John Armstrong grad, a student in the department, echoed these sentiments.

“Now, you’re an education professor and you have to talk like you’re a horticulture professor,” Armstong said. “How likely do you think it is that these departments are going to hire someone else who does work in pedagogy in education? How likely is it that AEM will get someone that does teacher education?”

Still, Pfeffer said much had been done to preserve education instruction, highlighting the University’s commitment to maintain the education minor and the teacher certification program next year.

“We’ve made steps to solidify that program so students that came expecting to get the courses they need to be able to go on and get teaching degrees can keep doing that,” Pfeffer said. “We’ve asked the professors to stay together to maintain that program regardless of where they’re placed in the University.”

Several professors within the department did not return multiple requests for comment, and others referred all questions to Pfeffer.

Pfeffer said the process of finding new departmental homes for professors is going “surprisingly smoothly.”

“We originally said we would close [the department] within two years,” Pfeffer said. “By the end of the next academic year we would expect it to close … it could be even sooner than that.”

Pfeffer said one of the most difficult parts of the transition is having the education professors decide which department to join. Pfeffer noted that it is a “big and very difficult change” for the department’s faculty.

“[The faculty] are all over the place in the University and that has been determined by a process where we met with the professors and asked them where they would like to be,” Pfeffer said.

He added that education faculty engage in a process with departments before joining. “They have had interviews with various faculty members, so everyone feels comfortable,” he said.

Some students, however, characterized the relocation process for education faculty differently.
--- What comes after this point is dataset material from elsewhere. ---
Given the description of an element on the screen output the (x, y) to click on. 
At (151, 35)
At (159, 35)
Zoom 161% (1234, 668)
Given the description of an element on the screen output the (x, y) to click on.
“The faculty have been put in a very vulnerable position. They’ve been promised they won’t lose a job, but they haven’t been helped finding a job; they’ve been finding departments on their own [in a] very abbreviated process that leaves education out to dry,” Jesse Delia grad, who works with the education department, said. “I am disappointed there hasn’t been more care and more support to faculty who are community members of Cornell who have been very gracious in a difficult situation and are trying to make sense of a decision they had no control over.”

Armstrong agreed.

“The faculty don’t have choice. They weren’t fired, but they weren’t given positions, either,” Armstrong said. “[Education professors] have to go around and sell themselves as often something they’re not. [If the administration is] framing it that everything’s hunkydory, it’s not. It’s a liquidation sale that’s going on in the education department.”